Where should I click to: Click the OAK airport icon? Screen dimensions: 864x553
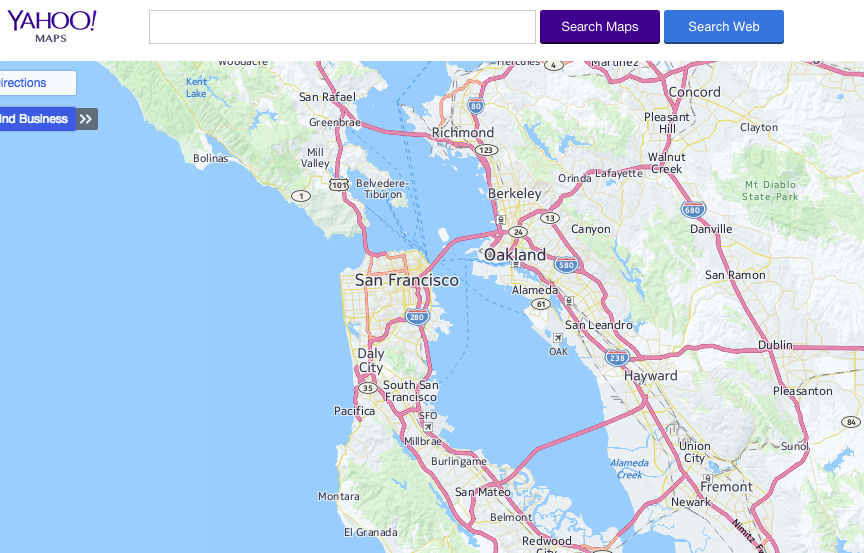558,338
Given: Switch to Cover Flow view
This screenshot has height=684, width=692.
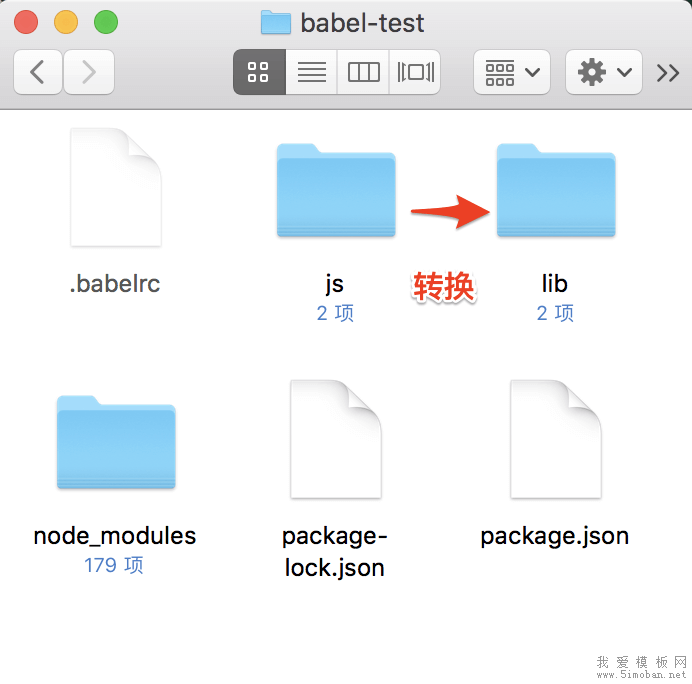Looking at the screenshot, I should click(x=415, y=72).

------------------------------------

● **Task**
Copy the entries exactly. Leave out the images.

● **Answer box**
Where should I click to: Click the OAK airport icon? Screen dimensions: 864x553
558,338
Given: Switch to Cover Flow view
This screenshot has height=684, width=692.
Looking at the screenshot, I should click(x=415, y=72).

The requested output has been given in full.